DOCUMENT EXTRACT -
▶

On 13 April 2016, the Beijing High People’s Court released the Trial Guidelines on Network Related Intellectual Property Right Cases (“Guidelines”). To a large extent, the Guidelines seem to be an attempt to codify the vast – and at times inconsistent – case law in this area by courts across China.

The issuance of the Guidelines represents the second codification effort within a relatively short period of time, after the circulation of the draft amendments to the Anti-Unfair Competition Law (“AUCL”) for public comment in February 2016.

Background

Over the past few years, many of China’s largest Internet companies were entangled in legal disputes under the AUCL. These disputes involved “new types” of conduct such as ad-blocking; enabling users free access to others’ non-free content; inducing users of other products to use one’s own products; etc.

Given the lack of specific rules on Internet-based conduct in the AUCL, courts have dealt with these cases mainly on the basis of Article 2, a provision referring to the high-level principles of voluntariness, equality, fairness, honesty, good faith, etc. From these high-level principles the courts have developed other, more concrete principles – such as that of “non-interference” with legitimate operations of competitors – though the case law is uneven across different courts in China.

The Guidelines contain 42 provisions, divided into three sections on copyright, trademark and unfair competition related aspects, respectively. In this update, we will focus on the unfair competition aspects that are not directly related to copyright, trademark or patent rules, among which two sets of provisions are particularly noteworthy: those on “non-interference” and on search keyword bidding.

Interference

The Guidelines provide rules on specific manifestations of unjustified “interference” with the legitimate business operations of other companies:

  • Undue appropriation of other companies’ website content. This rule targets the unauthorized use of content on another company’s website with the result that user visits to that website are channelled to the unduly appropriated content. The aim here may be to prevent free-riding, as reflected in a number of past court cases like iQiyi v. Juwangshi (where the defendant’s software was found to have “scraped” content from the plaintiff’s video platforms, yet blocking all ads from those platforms) and other cases such as iQiyi v. TVMao, Sohu v. Hualu Tianwei and iQiyi v. HiWifi.

◀

PROMPT 1 -
From the text on the Beijing internet IP trial guidelines, output the passage between "The issuance of" and "own products; etc.", inclusive.
PROMPT 2 -
In the update on the Beijing internet IP trial guidelines, how many provisions do the Guidelines contain?
The items that come next aren't needed for anything here.

DATA RECORDS -
▶

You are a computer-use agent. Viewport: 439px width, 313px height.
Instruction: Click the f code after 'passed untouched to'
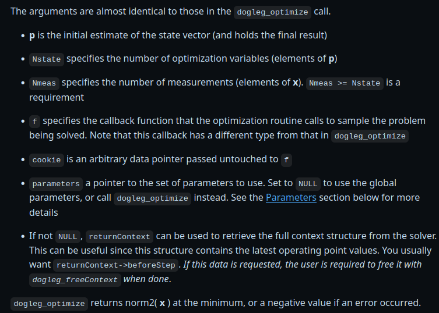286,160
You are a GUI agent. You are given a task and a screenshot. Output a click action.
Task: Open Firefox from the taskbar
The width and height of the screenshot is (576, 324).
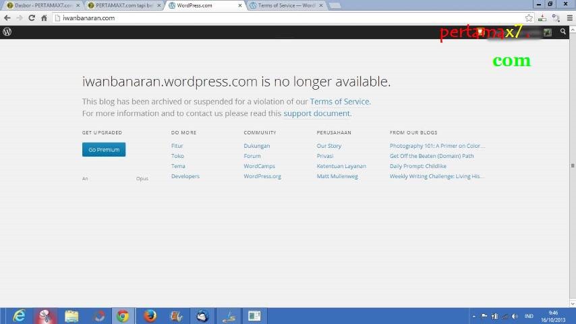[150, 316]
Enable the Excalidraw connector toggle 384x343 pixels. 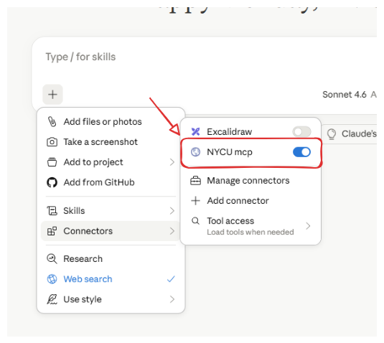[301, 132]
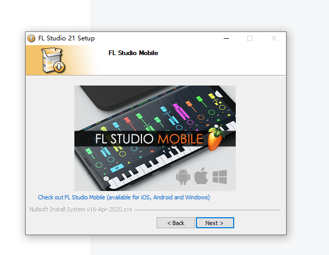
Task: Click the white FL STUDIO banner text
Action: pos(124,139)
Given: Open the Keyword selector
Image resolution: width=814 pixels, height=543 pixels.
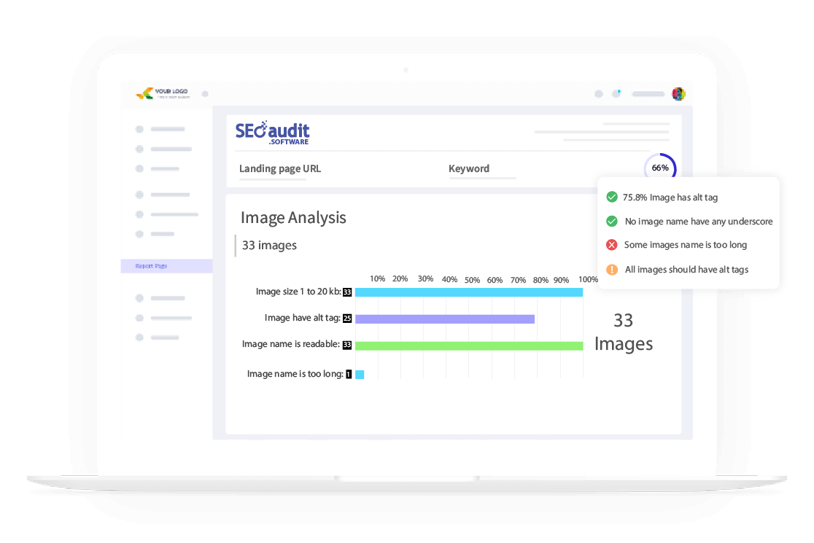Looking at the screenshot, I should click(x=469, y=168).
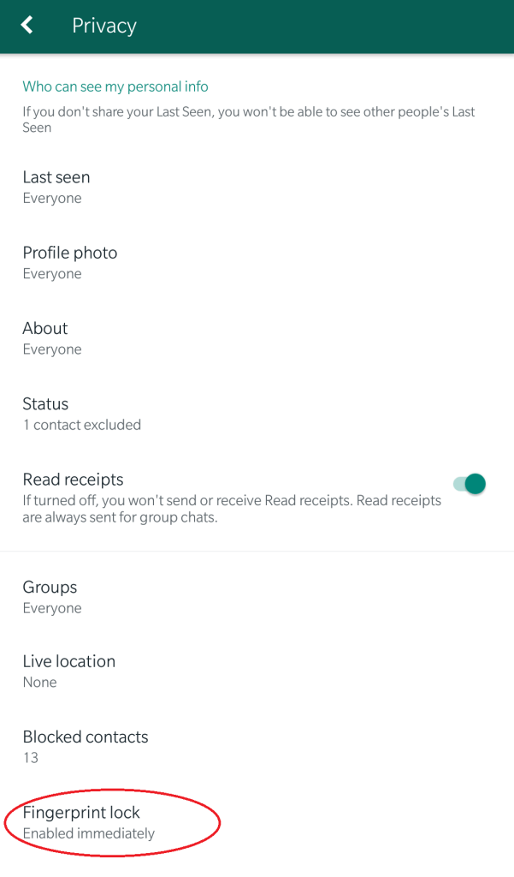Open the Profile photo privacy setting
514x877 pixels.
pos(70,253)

◀

TASK ANSWER 1 -
The issuance of the Guidelines represents the second codification effort within a relatively short period of time, after the circulation of the draft amendments to the Anti-Unfair Competition Law (“AUCL”) for public comment in February 2016.

Background

Over the past few years, many of China’s largest Internet companies were entangled in legal disputes under the AUCL. These disputes involved “new types” of conduct such as ad-blocking; enabling users free access to others’ non-free content; inducing users of other products to use one’s own products; etc.

TASK ANSWER 2 -
42 provisions.